Num fuso horário de 11 horas, recebi de uma amiga pouco antes de dormir a notícia de que Bhumibol Adulyadej tinha batido as botas no exato momento em que deixávamos o aeroporto. Não é das coisas que o taxista ou a recepcionista do hotel te contam, e depois de atravessar o mundo a última coisa que você quer é ligar a televisão. Saímos para comer alguma coisa, ainda perdidos, e ao voltarmos ao hotel fomos direto pra cama. Foi nessa hora que o whatsapp chegou.

Acabamos acordando muito cedo na manhã seguinte, e nessa hora contei pra Dé sobre a morte do dito. Nossa primeira manhã em Bangkok seria bastante atípica (mas essa história contamos mais pra frente), sendo que nossa agenda só seria cumprida lá pela metade da tarde*. Voltamos para Ratchadamnoen Klang Rd, uma das principais avenidas do distrito de Phra Nakhon, muito próxima ao nosso hotel. Com as opções de voltar ao dito ou dar mais uma passeada pelos arredores, escolhemos a segunda. E dali em diante nossa ficha caiu.

A intenção era chegar ao Grand Palace, pois ainda era meio de tarde e a visitação estaria aberta – um raciocínio completamente torto, dado o acontecimento da noite anterior. O rei seria velado justamente no Grand Palace, e não fazíamos ideia do que havia se passado na cidade durante aquela manhã. Mas agora que estamos em casa, dei uma busca rápida no YouTube pra encontrar o que a gente perdeu (e o que explicaria o cenário que encontraríamos logo mais):

Caminhando em direção ao nosso destino, uma horda de MILHARES de pessoas vinha chegando na direção oposta. E quando digo milhares, acho que uma imagem vale mais do que qualquer ênfase que esse texto possa tentar transmitir.

Não era o show do Ozzy, mas parecia.

Não era o show do Ozzy, mas parecia.

E quando eu digo que não dava pra passar, não dava mesmo.

E quando eu digo que não dava pra passar, não dava mesmo.

Prosseguimos um pouco mais, imaginando que aquilo talvez fosse “uma onda” de gente, mas a cada avanço a multidão se tornava mais e mais compacta. O acesso aos templos posteriores seria impossível. Em determinado momento paramos, e vencidos começamos a retornar, acompanhando a multidão. Era um cortejo espontâneo, de proporções inéditas pra gente: enlutadas estavam pessoas de todas as idades; gente tirando selfies e fotos ao lado de imagens do rei; alguns abatidos, outros nem tanto; grupos conversavam, outros seguiam em silêncio. Aquilo jamais poderia ter sido organizado por TV, facebook ou qualquer outra coisa. Aquilo ali era um movimento popular de verdade.

Um dos vários registros de fotos ao lado de imagens do rei.

Um dos vários registros de fotos ao lado de imagens do rei.

Aquela cara de "satisfação constrangida" por ter vindo com a roupa certa, mas pra festa errada.

Aquela cara de “satisfação constrangida” por ter vindo com a roupa certa, mas pra festa errada.

- Exercício proposto:
Edite o relato sobre Bangkok entre "Prosseguimos um pouco" e "popular de verdade.", inclusive, trocando "cortejo" por "desfile".

- Os registros:
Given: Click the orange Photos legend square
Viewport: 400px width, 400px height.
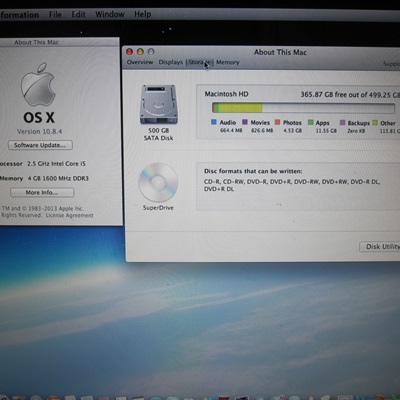Looking at the screenshot, I should [277, 122].
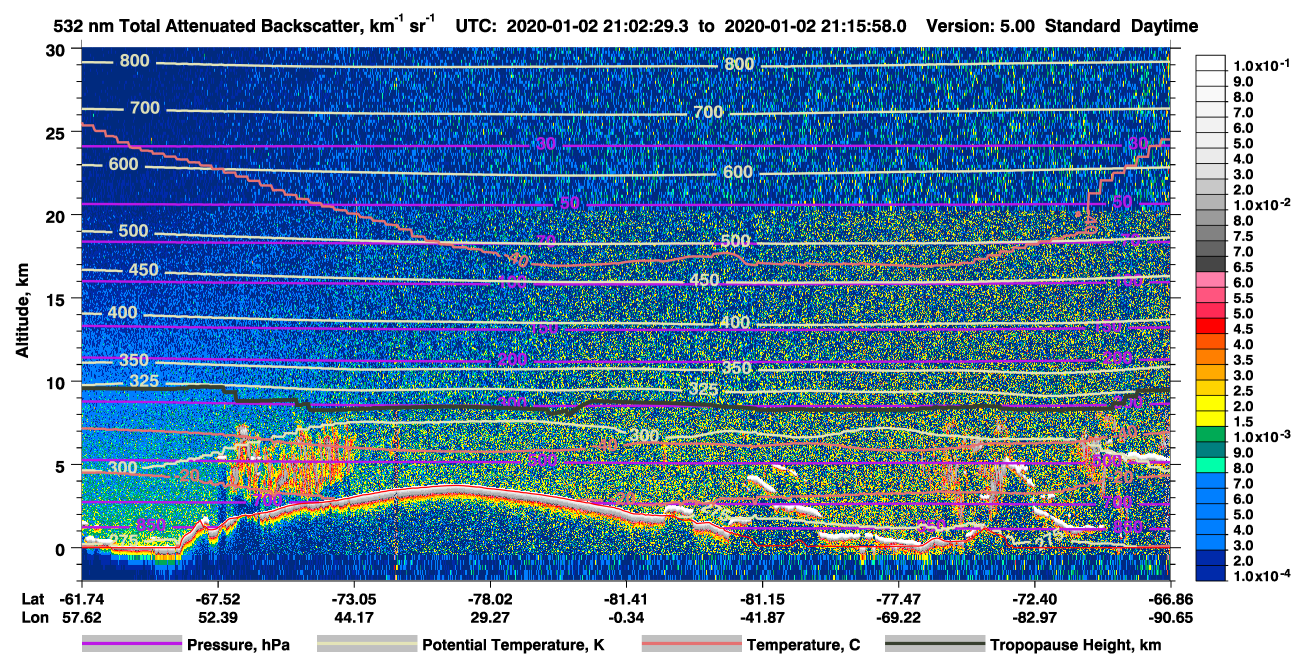Viewport: 1300px width, 667px height.
Task: Click the red 4.5 colorbar swatch
Action: [1211, 328]
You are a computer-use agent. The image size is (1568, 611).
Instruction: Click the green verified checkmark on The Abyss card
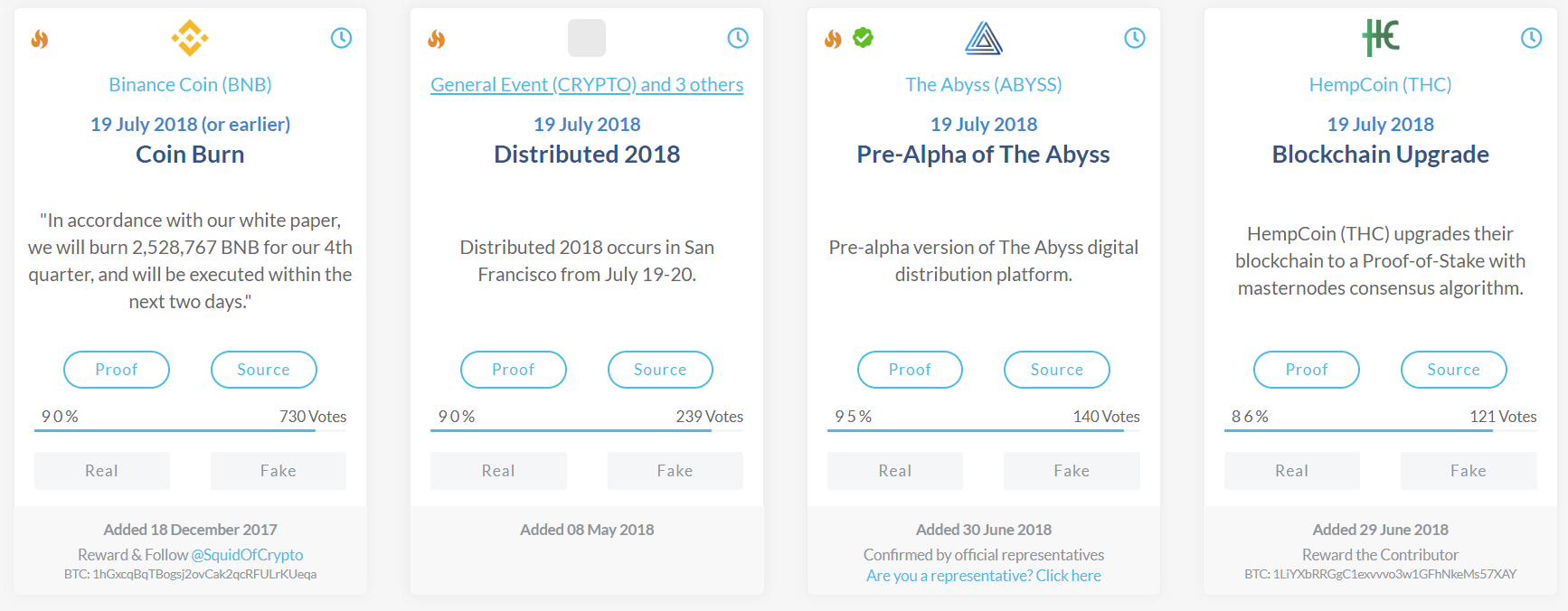point(864,38)

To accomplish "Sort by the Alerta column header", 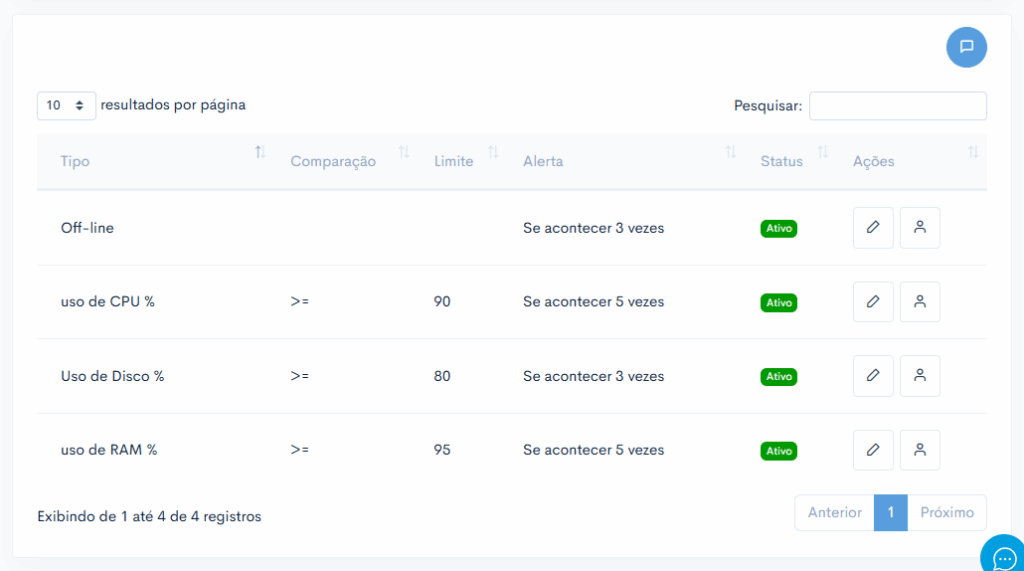I will pos(630,161).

- Resolução:
Prosseguimos um pouco mais, imaginando que aquilo talvez fosse “uma onda” de gente, mas a cada avanço a multidão se tornava mais e mais compacta. O acesso aos templos posteriores seria impossível. Em determinado momento paramos, e vencidos começamos a retornar, acompanhando a multidão. Era um desfile espontâneo, de proporções inéditas pra gente: enlutadas estavam pessoas de todas as idades; gente tirando selfies e fotos ao lado de imagens do rei; alguns abatidos, outros nem tanto; grupos conversavam, outros seguiam em silêncio. Aquilo jamais poderia ter sido organizado por TV, facebook ou qualquer outra coisa. Aquilo ali era um movimento popular de verdade.